- Selected extract:
_____

Article doesn't really dig into the angle I personally find most horrifying, strip-mining social capital.
In my area PE is gobbling up mom-and-pop apartment complexes, plumbing companies, restaurants, and generally making customers and employees alike pretty miserable.
Hard-working founders should be able to cash out, but there has to be a better system than this one. Succession, maybe. Not that we should push an unmysterious destiny on our children, but maybe more ought to consider pulling one?
> Hard-working founders should be able to cash out, but there has to be a better system than this one. Succession, maybe.
The large PE buyouts that came from the ridiculous ZIRP period could deliver better financial stability than handing the business down.
I know two families with businesses that attracted huge PE offers in the past few years. One of them took the buyout and the family members slowly left their jobs at the company because they effectively been early retired by their buyout.
Now the kids are looking at new businesses to buy and start for themselves with this new financial freedom that has come to the family. One of their considerations is starting another business in or around their old line of work that was sold off. They have to wait until the contractual non-compete expires, but if the PE owners are really making both the employees and customers miserable then it becomes a golden opportunity for experienced operators to come in and run a good business in the vacuum. Even many of the old employees have expressed a desire to join.

_____

- Problem set:
1. Translate this sentence from the private equity buyout discussion into Spanish: "Even many of the old employees have expressed a desire to join."
2. Carry on the private equity buyout discussion from its last sentence, writing the next part in the same voice.

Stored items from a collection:
_____

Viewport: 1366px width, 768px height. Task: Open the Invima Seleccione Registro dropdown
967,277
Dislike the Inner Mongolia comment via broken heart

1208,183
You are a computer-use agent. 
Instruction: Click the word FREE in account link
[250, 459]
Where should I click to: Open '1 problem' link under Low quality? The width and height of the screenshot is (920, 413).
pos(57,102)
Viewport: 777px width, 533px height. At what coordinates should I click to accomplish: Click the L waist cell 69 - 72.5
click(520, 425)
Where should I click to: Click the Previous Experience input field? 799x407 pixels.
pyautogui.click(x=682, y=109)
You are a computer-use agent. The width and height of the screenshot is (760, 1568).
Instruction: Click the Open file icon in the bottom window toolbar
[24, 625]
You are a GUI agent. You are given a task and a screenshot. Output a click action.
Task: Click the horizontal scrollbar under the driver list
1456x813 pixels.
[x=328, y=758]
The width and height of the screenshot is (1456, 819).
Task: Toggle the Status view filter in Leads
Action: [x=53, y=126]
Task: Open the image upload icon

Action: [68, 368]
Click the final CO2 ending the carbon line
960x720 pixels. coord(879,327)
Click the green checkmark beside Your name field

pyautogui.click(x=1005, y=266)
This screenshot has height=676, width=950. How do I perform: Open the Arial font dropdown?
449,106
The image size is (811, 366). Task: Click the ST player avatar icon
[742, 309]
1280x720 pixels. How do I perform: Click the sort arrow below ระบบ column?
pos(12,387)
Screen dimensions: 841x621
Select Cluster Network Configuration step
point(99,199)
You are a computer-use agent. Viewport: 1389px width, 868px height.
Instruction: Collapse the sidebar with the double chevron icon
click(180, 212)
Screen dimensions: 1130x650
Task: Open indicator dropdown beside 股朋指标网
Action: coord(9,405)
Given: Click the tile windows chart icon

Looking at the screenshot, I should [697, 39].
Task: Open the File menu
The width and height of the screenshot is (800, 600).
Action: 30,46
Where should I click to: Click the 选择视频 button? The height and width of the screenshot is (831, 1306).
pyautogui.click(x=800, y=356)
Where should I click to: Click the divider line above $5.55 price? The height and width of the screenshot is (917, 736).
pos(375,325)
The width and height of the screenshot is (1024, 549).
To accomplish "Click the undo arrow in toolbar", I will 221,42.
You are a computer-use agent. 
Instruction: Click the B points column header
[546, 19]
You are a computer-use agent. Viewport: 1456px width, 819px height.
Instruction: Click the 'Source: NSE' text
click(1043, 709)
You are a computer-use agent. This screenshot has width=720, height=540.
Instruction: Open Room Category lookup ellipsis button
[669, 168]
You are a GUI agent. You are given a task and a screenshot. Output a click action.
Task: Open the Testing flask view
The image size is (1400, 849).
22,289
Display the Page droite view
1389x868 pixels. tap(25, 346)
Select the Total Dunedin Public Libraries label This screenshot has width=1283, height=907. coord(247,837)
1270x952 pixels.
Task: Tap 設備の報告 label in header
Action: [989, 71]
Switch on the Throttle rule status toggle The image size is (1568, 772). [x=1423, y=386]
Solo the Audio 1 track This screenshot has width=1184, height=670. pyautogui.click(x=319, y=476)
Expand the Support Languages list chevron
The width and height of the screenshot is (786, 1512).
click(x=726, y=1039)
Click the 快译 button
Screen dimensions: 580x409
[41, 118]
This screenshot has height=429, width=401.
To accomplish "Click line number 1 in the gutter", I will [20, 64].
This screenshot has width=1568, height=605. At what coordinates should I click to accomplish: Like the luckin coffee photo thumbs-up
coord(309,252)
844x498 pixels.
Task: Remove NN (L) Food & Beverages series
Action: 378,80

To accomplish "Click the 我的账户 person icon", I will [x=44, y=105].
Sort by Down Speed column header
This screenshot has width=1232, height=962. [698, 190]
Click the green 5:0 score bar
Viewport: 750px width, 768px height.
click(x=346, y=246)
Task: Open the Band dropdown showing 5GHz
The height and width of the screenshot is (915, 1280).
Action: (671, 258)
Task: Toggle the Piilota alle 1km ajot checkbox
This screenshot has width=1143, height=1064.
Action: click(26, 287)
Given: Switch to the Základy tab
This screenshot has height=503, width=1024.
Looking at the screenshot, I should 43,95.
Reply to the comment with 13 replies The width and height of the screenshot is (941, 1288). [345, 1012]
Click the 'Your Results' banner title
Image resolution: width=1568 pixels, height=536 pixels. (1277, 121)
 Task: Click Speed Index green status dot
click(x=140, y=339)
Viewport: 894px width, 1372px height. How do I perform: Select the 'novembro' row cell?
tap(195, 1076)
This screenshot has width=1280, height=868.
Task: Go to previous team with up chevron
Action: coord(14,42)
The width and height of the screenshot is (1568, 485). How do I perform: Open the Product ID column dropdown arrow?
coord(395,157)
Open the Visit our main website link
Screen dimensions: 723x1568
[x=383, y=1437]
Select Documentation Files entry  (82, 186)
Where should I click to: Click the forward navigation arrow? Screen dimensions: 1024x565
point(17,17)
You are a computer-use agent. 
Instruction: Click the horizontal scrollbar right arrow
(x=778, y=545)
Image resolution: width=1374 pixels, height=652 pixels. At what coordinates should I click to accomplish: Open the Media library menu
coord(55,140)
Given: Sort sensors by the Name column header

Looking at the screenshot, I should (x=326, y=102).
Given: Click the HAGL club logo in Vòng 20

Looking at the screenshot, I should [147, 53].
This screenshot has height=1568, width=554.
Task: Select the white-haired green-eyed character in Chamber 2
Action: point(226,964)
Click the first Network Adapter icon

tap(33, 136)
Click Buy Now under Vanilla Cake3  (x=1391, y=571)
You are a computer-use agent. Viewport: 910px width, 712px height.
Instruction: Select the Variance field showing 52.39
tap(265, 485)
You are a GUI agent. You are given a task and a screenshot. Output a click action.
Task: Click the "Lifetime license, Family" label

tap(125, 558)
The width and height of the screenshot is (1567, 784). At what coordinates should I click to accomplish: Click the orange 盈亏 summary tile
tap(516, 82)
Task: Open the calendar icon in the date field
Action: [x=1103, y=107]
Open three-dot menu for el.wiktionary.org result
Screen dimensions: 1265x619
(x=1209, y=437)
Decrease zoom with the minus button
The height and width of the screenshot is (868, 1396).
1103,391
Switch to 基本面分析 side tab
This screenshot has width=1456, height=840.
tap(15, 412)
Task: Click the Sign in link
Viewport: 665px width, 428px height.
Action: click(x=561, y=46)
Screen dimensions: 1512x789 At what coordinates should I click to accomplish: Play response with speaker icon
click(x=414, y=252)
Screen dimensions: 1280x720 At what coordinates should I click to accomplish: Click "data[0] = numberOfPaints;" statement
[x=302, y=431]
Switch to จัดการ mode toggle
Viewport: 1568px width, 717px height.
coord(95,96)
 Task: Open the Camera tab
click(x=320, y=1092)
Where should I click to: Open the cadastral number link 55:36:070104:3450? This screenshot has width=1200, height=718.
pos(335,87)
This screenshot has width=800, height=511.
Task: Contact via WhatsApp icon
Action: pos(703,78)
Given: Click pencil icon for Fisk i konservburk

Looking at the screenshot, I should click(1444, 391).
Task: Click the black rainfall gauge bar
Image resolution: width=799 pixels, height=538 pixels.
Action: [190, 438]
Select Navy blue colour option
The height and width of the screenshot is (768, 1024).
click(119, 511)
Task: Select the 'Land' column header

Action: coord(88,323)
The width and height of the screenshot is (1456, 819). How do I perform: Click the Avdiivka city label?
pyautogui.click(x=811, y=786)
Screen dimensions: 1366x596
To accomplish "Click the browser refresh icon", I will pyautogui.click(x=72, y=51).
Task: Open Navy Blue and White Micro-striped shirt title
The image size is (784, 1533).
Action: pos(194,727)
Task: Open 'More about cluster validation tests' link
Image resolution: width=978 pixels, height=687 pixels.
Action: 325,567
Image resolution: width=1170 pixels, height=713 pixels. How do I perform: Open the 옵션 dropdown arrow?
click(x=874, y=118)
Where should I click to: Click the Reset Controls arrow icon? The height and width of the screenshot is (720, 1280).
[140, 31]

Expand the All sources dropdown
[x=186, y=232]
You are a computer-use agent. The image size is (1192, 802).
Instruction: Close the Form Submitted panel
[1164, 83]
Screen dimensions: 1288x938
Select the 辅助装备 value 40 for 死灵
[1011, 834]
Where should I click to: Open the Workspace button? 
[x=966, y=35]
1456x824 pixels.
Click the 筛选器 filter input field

_____

- Outputs by task:
1. Incluso muchos de los antiguos empleados han expresado su deseo de unirse.

2.
The bad PE phenomenon buyout is annoying, but businesses that become miserable for the customers and employees are not stable long-term businesses. When they decline because competitors show up to do a better job and retain better talent, it becomes a transfer of money from the lenders to the old owners and an annoying churn in the local business scene. As we see more of these failures, the willingness of banks to lend for these buyouts will go down.
I knew of a family-run hoagie shop that sold to "investors" (not sure if it was PE, probably was) three times, each time they ran it to shit amazingly quickly, and they were able to buy it back for a song and fix the damage.
This is surprisingly common. I know a few people that recycle their businesses through PE, getting a payout each time.
The trick is that the business owner has a good relationship with his customers. After the PE investors run it into the ground, they can credibly reach out to customers directly, assure them that the adults are back in charge, and basically be a hero to the old customers who hate what the business became.
Yep! These situations are annoying for the customers, but an amazing opportunity for people trying to run good businesses. Let the bad operators run a company into the ground and then buy the pieces at an amazing discount.
Companies need to brand as "Not owned by PE" the same way health food has prominent labels on the packaging.
Agree. I think that's what "Owner Operated" used to mean. Would be interesting to have a certification for these businesses. I've also started collecting related links:
https://privateequityvet.org/vet-list/ https://whoownsmydentists.com/ https://ledger.worseonpurpose.com/
I think part of the problem with the succession idea is that a lot of people in these positions worked these hard jobs to try and give their kids a better life. They encouraged their kids to go to school for their passions and now those kids are in careers far removed from what their parents did.
Instead of succession, I wonder if there is a way to make it easier for these people to sell their company when its time to retire to someone who is looking to start the next step of their career. A lot of software engineers joke about becoming farmers, but if they could instead make an easy transition into a small business by buying a small business, we could prevent PE from raiding things.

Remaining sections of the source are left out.